I sniggered at his way of words and he just shrugged as he walked on.

 

 

Once we arrived, a half hour later due to the subway being congested, Yongguk suggested we got some breakfast and tested me on my boy-ish tone which I would need to work on, still.

 

‘Good, good. Just a little more harshness … that should cut it.’ He advised whilst scoffing down a muffin. I wasn’t really hungry, more so nervous, so I refused to touch anything. I stuck to drinking water and on-looked my friend gulping down a considerably icy Frappuccino.

 

 

‘Well?’ Guk asked as soon as I left the audition room. I didn’t really know what to say except let out a tear or two, and this confused him all the more. ‘They said.. They said I’m through to the next round. You?’

 

‘Thank god.’ He smiled and pulled me into a hug. I pushed away after a minute, hoping no one saw that. ‘Uh, well this is good.’ He mumbled, knowing how awkward I felt at this moment.

 

‘Yeah, it is.’ I confirmed, and we both took a seat for our next calling.

 

It wasn’t for a while but we finally got called in, together for once, to showcase our ability to dance. If it wasn’t for Yongguk, I would be well and truly ed, since he taught me how to dance a little, just stuff we practiced from films. Honestly, we both didn’t feel we could dance but we weren’t horrendous.

 

 

‘Bang Yongguk, Kim Jaewon, step forward.’

 

We both looked at one another as we were called forward, hoping it wasn’t bad news.

 

‘Through. We’d like to take you both on a probationary period. Exit to the left and gather a probationary contract.

 

We weren’t expecting to be given a chance so quickly, but we had spent time putting together mixtapes prior to this whole experience, and sent them to the agency.
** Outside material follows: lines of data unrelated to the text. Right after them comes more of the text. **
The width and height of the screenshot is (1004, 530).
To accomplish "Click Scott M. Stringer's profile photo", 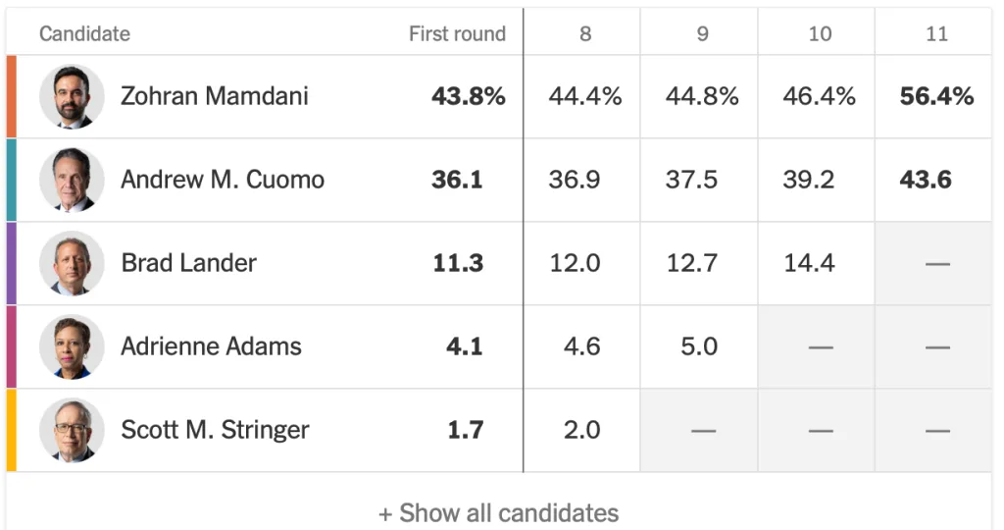I will tap(72, 430).
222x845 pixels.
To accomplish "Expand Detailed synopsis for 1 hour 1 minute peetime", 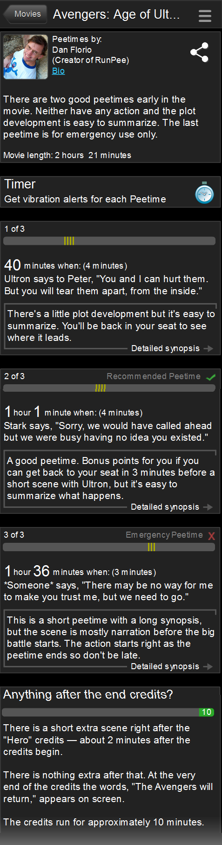I will pos(165,507).
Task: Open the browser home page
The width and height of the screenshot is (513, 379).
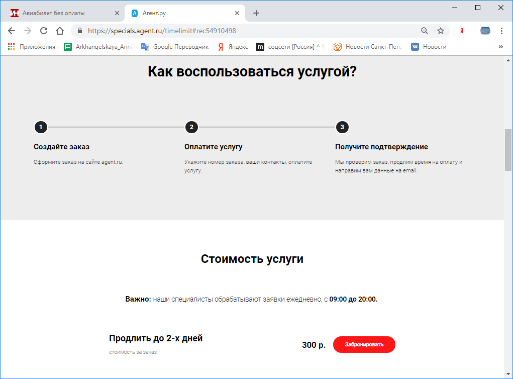Action: click(x=60, y=31)
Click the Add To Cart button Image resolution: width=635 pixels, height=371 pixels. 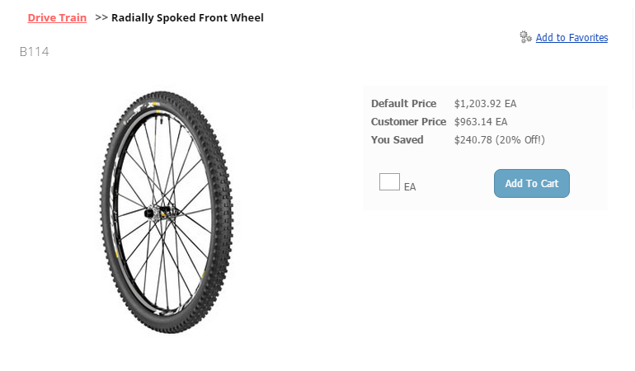tap(532, 184)
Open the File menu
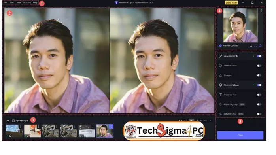This screenshot has width=276, height=155. 5,2
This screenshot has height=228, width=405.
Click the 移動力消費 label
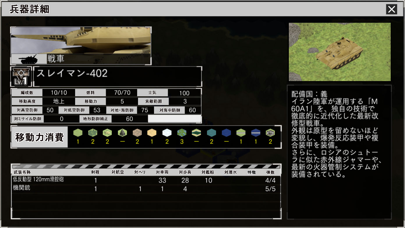pos(39,137)
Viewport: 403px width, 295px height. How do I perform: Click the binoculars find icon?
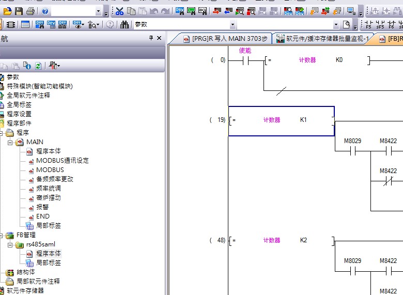(x=125, y=24)
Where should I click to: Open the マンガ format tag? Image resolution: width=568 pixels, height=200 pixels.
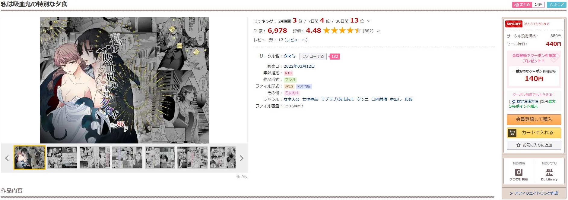(x=290, y=80)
Yongguk was smiling brightly as he grabbed my arm and dragged me out.

 

‘.’ I muttered, trying to take this in. He said nothing and instead, screamed loudly, thanking God. I sniggered at his foolishness as other auditionees on-looked our celebrations.

 

It was clearly explained to us, the way in which the probationary period would work.

 

For the period of three months, we will review and assess you as a trainee. We may put you in group situations, with the expectation of excellent communicative skills, patience, timing, the ability to strengthen your weaknesses with your trainee friends. At the end of each month, three of you will be leaving, to leave only six trainees whom will be given the opportunity to train further under us, and possibly debut in the near future.

 

The monthly reviews are taken very seriously and we expect nothing but professionalism through these periods. We expect all trainees to work well together and build good relationships. You will be housed in an apartment of eight trainees. Take care of those in your block, they may be the ones you later debut with, should you meet our expectations.

 

 

I looked to Yongguk once I read through the introduction. ‘It seems straightforward. But I’m just wondering, there must be only a select amount of trainees being picked if only nine are leaving in the next three months.

 

‘Yeah. I heard there will be around sixteen of us. So that means two apartments. Since he said we’re housed in eights.’

 

I nodded and continued reading as we took a taxi to the apartment, to be given access to our keys.

I looked at Yongguk as soon as we opened the door, to see six other people sitting on the two sofas, all whom seemed immersed in the TV.

 

I was worried my identity wasn’t concealed well enough. Yongguk knew how nervous I felt when I met new people, and having to hide something on top of that, I panicked.

 

‘Hey! You must be our last two room-mates!’ One of the guys exclaimed, staring right at me. I fearfully broke eye contact within seconds and tried to rush out, telling Yongguk I needed water and air.

 

‘Is he alright?’ I heard one of them ask Guk as I proceeded to leave.

 

‘Sure. It’s just happened all too fast.’ He sniggered. ‘I’m Bang Yongguk.’

 

‘Oh, should I go after him?’ A young looking guy asked, staring at me as I quickly turned back to the door and opened it. ‘I will.’ He confirmed and followed me out. I knew what Yongguk was thinking, that I’d give myself away, knowing me, but I was determined not to.